Term lengths can vary, too, from as little as five years to 20 years. Typically, the shorter your loan term, the less you’ll pay overall (since interest won’t accrue for very long), but the higher your monthly payments could be.

How can I get a private student loan?

Applying for a private student loan is typically a two-step process.

  • See if you prequalify: You can use a site like Credible to complete a two-minute form to see if you prequalify for a loan with a number of lender partners without impacting your credit score. Then, you can compare your options side-by-side. You can even try out multiple co-signers to see if a co-signer can help you qualify for the loan with better rates
  • Apply to the lender that’s right for you: Once you get your prequalified rates, do your research and see if you can find an offer that suits your needs. Remember to read the terms and conditions, and make sure you’re aware of the interest rate and repayment option you’re signing up for

A note about co-signers: Many grad students don’t have the credit history to qualify for the best loans on their own. Adding a co-signer, someone with a longer and stronger credit history than yours will often allow you to get much better rates, or even qualify for a loan at all.

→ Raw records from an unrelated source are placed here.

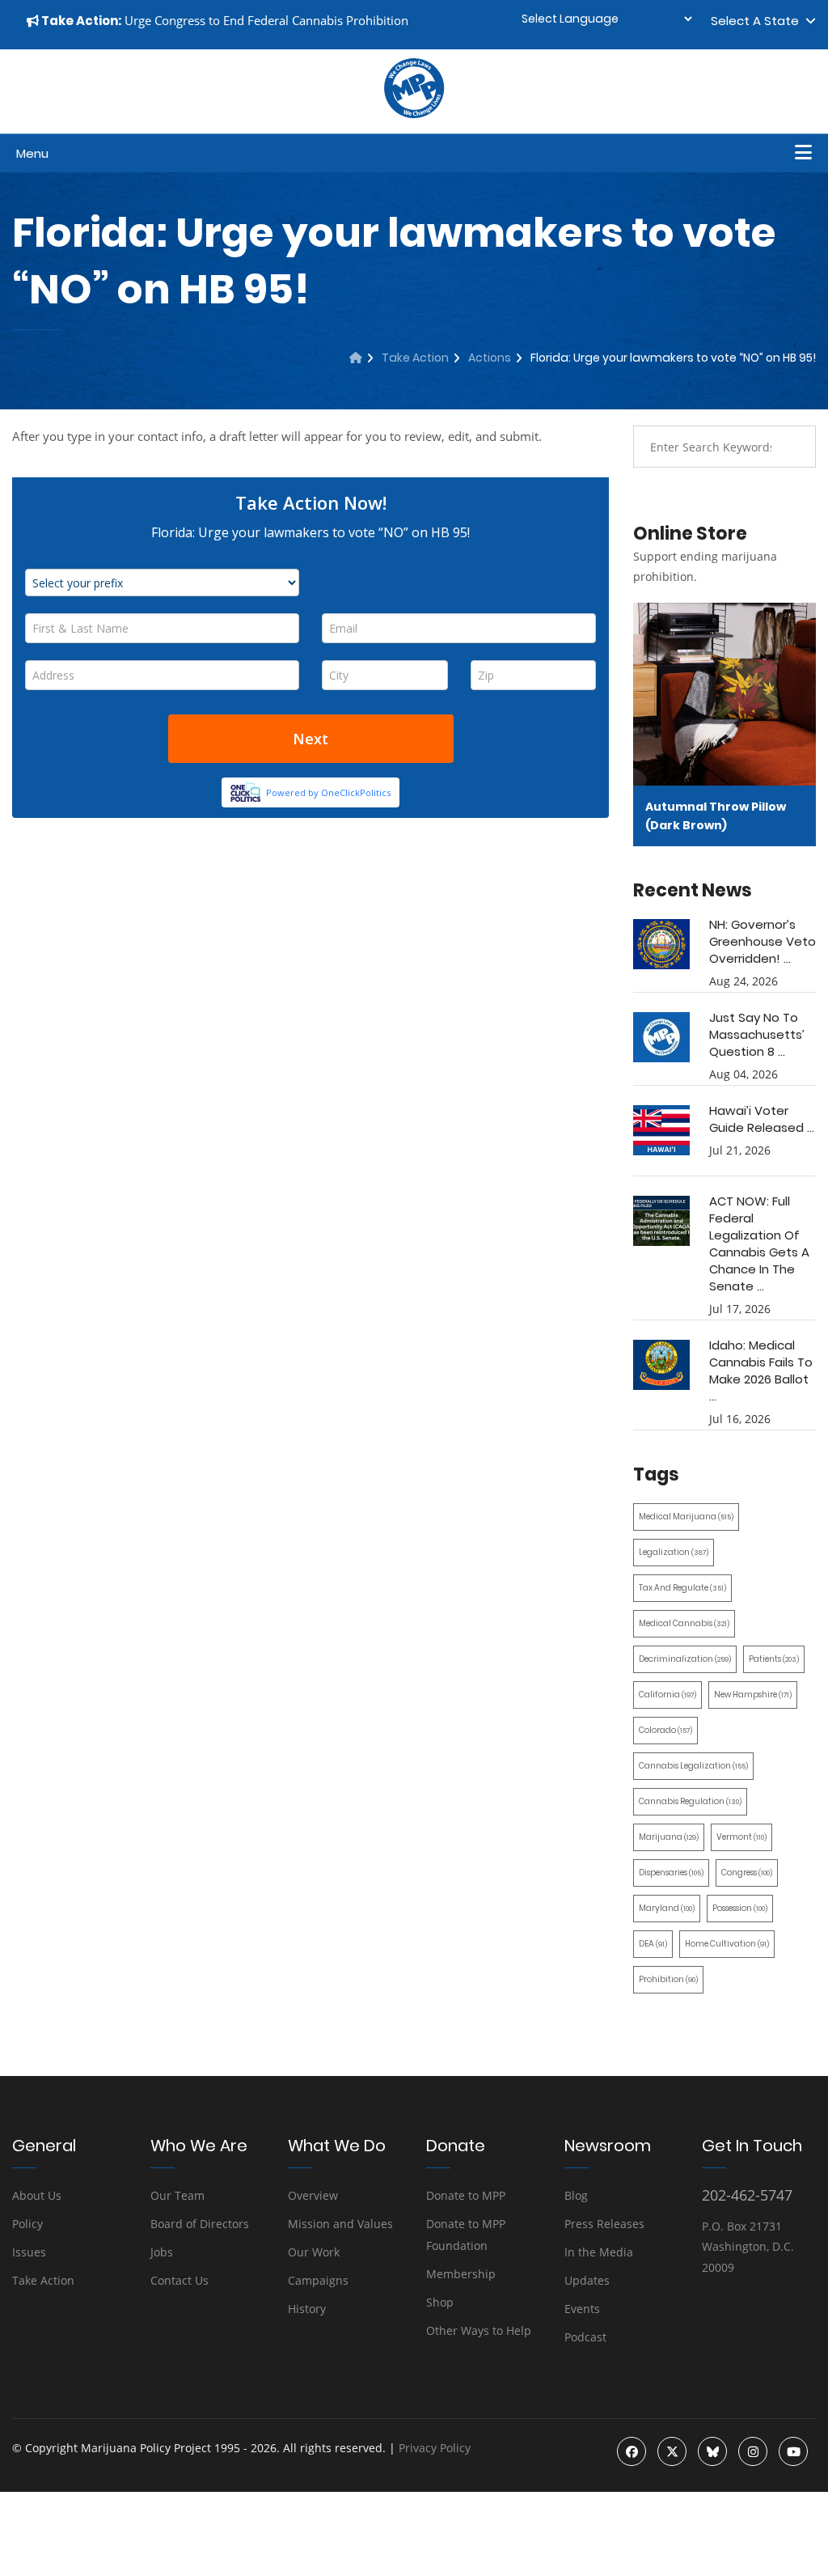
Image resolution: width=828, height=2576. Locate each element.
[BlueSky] (712, 2451)
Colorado (665, 1730)
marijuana (669, 1837)
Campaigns (318, 2280)
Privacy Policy (435, 2447)
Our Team (177, 2195)
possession (739, 1908)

By co-signing your loan with you, your co-signer agrees to pay off your loan if you fail to do so. Some lenders will allow you to release your co-signer once you’ve made a certain number of consistent payments and have met income and other requirements.

Remember, your co-signer’s credit is on the line, so repay your loan responsibly.

What are repayment plans for private student loans?

There are four common repayment plans for private student loans, although not all lenders offer each of them:

  • Immediate repayment: You must make full monthly payments while you’re still in school
  • Interest-only repayment: You must pay only the interest on your loan while you’re still in school
  • Partial interest repayment: You make a flat monthly payment while still in school that only covers part of the interest you owe
  • Full deferment: You pay nothing while you’re enrolled in school, and only begin repayment once you graduate

Private lenders are rarely as accommodating with repayment options as the federal government if you’re struggling to make your payments.

Before you take out a loan, understand how the lender will modify your payments if they become unmanageable. If you run into trouble, contact your lender right away to explore your options.